* [WHAT THE TASK ASKS]
Look through the records, and whenever a line includes the word "menu", copy it.

* [DATA TO PROCESS]

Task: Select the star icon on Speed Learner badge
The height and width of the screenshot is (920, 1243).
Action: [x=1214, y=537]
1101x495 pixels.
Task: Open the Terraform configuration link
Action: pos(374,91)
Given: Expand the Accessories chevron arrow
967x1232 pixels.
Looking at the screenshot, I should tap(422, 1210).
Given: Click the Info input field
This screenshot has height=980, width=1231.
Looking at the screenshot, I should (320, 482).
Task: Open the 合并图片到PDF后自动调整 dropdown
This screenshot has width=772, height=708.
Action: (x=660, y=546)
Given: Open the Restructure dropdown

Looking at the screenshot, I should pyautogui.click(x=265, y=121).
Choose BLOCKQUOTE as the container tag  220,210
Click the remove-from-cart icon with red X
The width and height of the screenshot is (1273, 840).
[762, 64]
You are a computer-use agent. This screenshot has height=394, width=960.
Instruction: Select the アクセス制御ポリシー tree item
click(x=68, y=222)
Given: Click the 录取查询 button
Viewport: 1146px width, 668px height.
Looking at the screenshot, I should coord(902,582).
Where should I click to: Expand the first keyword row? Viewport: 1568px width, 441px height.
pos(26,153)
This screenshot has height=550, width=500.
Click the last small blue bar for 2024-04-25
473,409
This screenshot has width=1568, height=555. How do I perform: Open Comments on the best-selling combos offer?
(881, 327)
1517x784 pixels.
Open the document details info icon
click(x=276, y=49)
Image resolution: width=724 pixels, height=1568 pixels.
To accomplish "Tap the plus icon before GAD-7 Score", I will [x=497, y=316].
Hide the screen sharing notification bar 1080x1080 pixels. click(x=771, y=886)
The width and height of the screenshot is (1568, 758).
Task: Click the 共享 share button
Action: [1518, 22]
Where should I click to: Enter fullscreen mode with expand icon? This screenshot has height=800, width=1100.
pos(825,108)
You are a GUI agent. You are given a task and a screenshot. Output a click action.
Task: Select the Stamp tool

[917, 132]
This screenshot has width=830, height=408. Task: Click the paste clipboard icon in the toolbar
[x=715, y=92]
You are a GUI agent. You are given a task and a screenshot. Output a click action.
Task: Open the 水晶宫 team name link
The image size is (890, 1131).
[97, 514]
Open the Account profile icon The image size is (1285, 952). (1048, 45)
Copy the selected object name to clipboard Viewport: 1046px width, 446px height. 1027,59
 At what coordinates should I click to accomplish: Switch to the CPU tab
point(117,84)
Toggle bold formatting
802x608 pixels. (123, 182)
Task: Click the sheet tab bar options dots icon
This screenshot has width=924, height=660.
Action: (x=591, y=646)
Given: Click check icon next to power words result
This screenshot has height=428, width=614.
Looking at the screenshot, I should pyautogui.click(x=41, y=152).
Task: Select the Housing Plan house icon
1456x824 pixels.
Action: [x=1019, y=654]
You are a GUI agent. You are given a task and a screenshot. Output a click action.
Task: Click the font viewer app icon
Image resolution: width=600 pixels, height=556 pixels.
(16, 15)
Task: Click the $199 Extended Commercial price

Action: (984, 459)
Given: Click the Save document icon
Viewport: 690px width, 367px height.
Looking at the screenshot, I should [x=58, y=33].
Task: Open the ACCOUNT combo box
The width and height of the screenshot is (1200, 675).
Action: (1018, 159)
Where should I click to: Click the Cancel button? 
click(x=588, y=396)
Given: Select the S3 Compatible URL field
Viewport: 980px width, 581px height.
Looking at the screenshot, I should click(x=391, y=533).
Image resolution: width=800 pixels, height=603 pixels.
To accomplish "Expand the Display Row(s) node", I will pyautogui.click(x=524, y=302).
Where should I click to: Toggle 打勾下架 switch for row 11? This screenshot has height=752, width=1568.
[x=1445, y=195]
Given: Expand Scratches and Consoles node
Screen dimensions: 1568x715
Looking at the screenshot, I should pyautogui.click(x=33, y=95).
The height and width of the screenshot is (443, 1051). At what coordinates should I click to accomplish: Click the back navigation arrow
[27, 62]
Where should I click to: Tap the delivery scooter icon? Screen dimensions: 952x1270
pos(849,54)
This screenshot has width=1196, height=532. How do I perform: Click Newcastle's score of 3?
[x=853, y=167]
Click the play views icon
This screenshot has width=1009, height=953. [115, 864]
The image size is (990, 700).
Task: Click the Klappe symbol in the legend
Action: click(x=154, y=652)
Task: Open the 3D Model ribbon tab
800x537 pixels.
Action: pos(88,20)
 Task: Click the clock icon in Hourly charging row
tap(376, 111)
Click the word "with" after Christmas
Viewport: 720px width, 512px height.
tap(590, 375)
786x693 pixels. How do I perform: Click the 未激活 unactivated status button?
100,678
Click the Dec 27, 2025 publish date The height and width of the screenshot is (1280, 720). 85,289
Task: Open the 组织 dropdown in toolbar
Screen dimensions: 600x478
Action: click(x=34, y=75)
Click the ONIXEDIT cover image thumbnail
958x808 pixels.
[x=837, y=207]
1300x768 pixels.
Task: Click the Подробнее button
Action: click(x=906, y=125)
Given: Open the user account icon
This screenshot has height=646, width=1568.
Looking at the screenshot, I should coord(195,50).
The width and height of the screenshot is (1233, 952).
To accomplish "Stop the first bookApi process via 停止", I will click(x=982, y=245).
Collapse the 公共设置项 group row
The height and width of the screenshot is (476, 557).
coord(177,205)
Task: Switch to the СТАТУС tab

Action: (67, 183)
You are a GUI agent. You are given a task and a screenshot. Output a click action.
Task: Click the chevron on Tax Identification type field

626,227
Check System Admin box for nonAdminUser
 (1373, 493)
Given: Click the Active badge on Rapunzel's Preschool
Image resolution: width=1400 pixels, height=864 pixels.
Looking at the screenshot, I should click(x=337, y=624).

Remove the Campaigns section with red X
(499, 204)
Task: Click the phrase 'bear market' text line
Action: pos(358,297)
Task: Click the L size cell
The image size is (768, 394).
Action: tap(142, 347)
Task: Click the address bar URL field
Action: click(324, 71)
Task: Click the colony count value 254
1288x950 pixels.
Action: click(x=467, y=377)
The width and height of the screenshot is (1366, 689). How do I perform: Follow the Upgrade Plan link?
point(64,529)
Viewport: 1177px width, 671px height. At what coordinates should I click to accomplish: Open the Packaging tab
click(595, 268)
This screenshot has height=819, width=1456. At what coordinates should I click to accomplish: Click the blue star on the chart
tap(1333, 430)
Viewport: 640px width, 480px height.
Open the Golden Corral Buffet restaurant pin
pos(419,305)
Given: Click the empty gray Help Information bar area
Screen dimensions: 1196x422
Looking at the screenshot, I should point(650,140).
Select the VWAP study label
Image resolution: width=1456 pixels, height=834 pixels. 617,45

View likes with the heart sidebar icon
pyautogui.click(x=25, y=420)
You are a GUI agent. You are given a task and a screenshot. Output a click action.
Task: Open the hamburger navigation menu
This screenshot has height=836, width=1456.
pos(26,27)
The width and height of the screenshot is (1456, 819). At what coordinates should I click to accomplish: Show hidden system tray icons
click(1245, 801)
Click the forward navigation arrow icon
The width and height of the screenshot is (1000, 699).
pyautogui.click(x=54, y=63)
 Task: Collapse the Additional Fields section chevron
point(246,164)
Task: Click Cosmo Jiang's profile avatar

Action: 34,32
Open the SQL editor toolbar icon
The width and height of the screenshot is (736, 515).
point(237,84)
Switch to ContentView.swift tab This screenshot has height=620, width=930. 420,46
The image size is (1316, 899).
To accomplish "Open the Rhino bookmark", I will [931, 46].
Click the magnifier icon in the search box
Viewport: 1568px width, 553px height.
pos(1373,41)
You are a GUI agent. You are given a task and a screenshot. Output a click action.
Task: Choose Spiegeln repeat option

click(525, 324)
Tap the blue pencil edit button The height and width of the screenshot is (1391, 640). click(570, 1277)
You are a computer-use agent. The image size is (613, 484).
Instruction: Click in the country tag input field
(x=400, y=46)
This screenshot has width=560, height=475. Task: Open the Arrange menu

* [EXERCISE RESPONSE]
Task: Open the hamburger navigation menu
This screenshot has width=560, height=475. Task: Open the Arrange menu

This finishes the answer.